Nous déplorons aujourd'hui un grand nombre de chômeurs d'un bout à l'autre du pays. Ils veulent des emplois. Le citoyen ordinaire veut avoir du pain sur sa table. Il veut avoir la dignité d'être un citoyen à part entière ayant un rôle à jouer dans la société. Il préférerait de beaucoup payer des impôts plutôt que de toucher des prestations d'aide sociale.
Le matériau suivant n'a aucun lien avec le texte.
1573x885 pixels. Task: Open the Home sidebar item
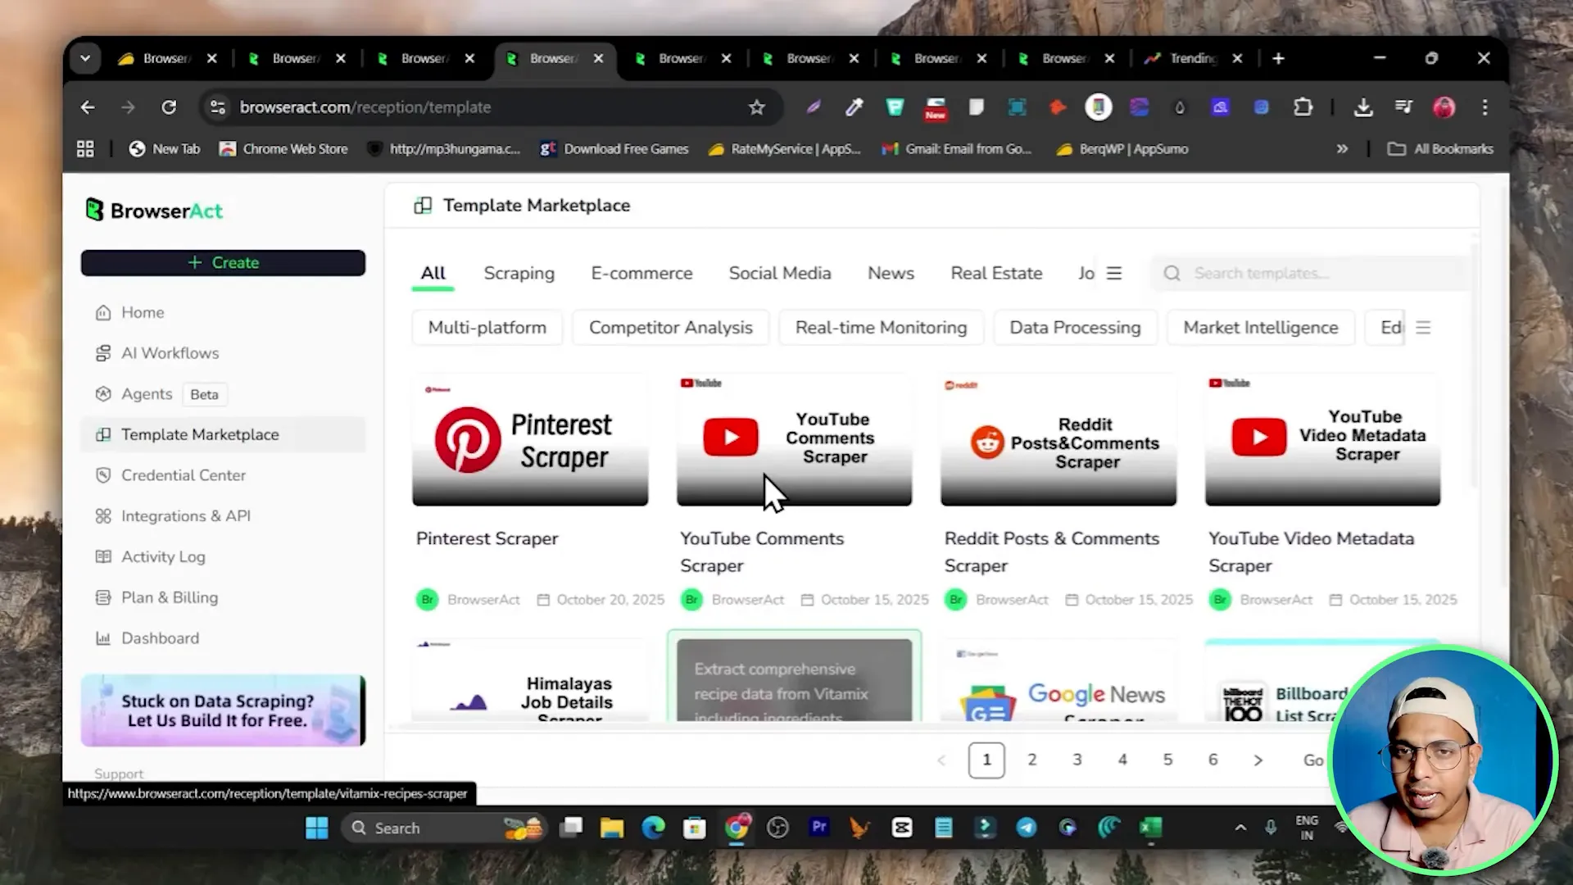pos(142,312)
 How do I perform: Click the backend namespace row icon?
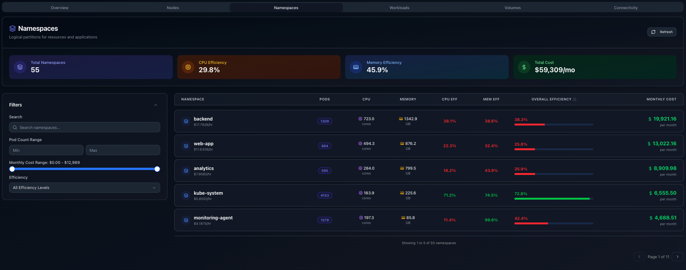[x=186, y=121]

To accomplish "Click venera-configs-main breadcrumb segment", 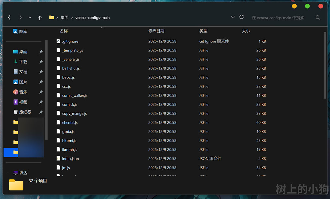I will click(92, 18).
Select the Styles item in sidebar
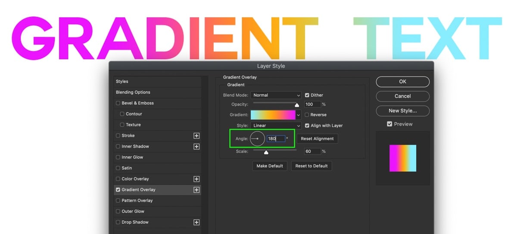517x234 pixels. (x=157, y=82)
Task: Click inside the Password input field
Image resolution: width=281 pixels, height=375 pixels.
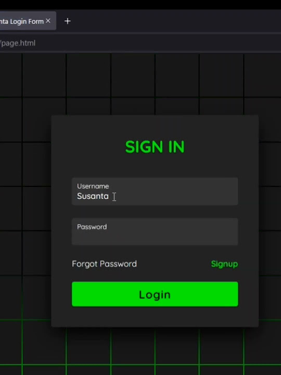Action: pos(155,231)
Il nous incombe à nous tous ici au Parlement et dans chacune des assemblées législatives du pays de penser aux chômeurs, de penser au développement à venir du Canada, de ce pays qui a été bâti par des hommes de la trempe de George Étienne Cartier, de Baldwin et de Lafontaine, des hommes qui ont eu la flexibilité nécessaire pour comprendre le point de vue d'autrui, discuter et finir par en arriver à une entente.

Voilà le grand sujet de débat auquel nous devrons nous attaquer au cours de la présente législature, monsieur le Président. Nous, les Canadiens, allons-nous continuer de nous chamailler et d'entretenir la mésentente sur les questions d'unité nationale, alors que si nous cherchions vraiment à nous comprendre les uns les autres, nous pourrions garder le pays uni et faire du Canada un des pays les meilleurs de la terre. Il y a des tas de gens dans d'autres parties du monde qui donneraient ce qu'ils ont de plus précieux pour vivre chez nous aujourd'hui.
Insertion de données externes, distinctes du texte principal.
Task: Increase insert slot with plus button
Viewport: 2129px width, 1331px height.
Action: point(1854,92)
Nous avons non seulement l'obligation envers les Canadiens de créer des emplois, mais également celle d'encourager la recherche et le développement, de nous mettre à la tâche dans l'intérêt des habitants des diverses régions du pays. Les transports revêtent une importance énorme pour notre pays. Il y a tellement de problèmes auxquels nous faisons face aujourd'hui, notamment le déficit annuel de 46 milliards de dollars et la dette de 500 milliards de dollars.

J'invite et j'exhorte tous les députés à la Chambre à s'attaquer à la tâche que nos ancêtres voudraient nous voir poursuivre, c'est-à-dire bâtir le Canada, comme ils se sont échinés à le faire en y consacrant toutes leurs énergies. Ils avaient une vision du Canada; ne la perdons pas. Le Canada est l'un des pays qui jouit aujourd'hui de la meilleure cote d'amour dans le monde. Les habitants des autres pays doivent se demander ce qui se passe chez nous. À nous voir nous disputer entre nous, ils doivent se demander si nous allons faire éclater le pays ou non. J'éprouve pour notre pays un sentiment d'attachement si profond que je ne puis m'empêcher de mettre mes notes de côté ce soir pour exprimer les vifs sentiments que je ressens à ce sujet.

Nous avons un pays qui n'est pas complètement développé. Il y en a qui parlent comme si nous étions un pays complètement développé. Or nous pouvons créer des emplois en faisant la promotion du tourisme chez nous. Au Canada, le secteur touristique est pour ainsi dire inexploité. Nous avons certaines des meilleures vues dans notre pays. Rappelez-vous en. Depuis la construction des édifices du Parlement en 1859, des êtres exceptionnels sont passés à la Chambre, et certains des élus ici présents occupent aujourd'hui leurs fauteuils. J'invite donc les députés à suivre leur exemple et à témoigner à leur pays autant de sincérité et de dévouement que l'ont fait leurs prédécesseurs au fil des ans.

(1930)

J'ai ici la liste des premiers ministres. Les gens croient qu'il y a beaucoup de tumulte au Parlement de nos jours. Prenez le hansard et lisez le compte rendu de certains débats sur le libre-échange qui ont eu lieu durant la campagne électorale de 1911. Lisez le compte rendu des débats qui ont eu lieu à la Chambre en 1917, relativement à la conscription. Cette question a presque déchiré le pays. Cela posait un épouvantable cas de conscience aux Canadiens.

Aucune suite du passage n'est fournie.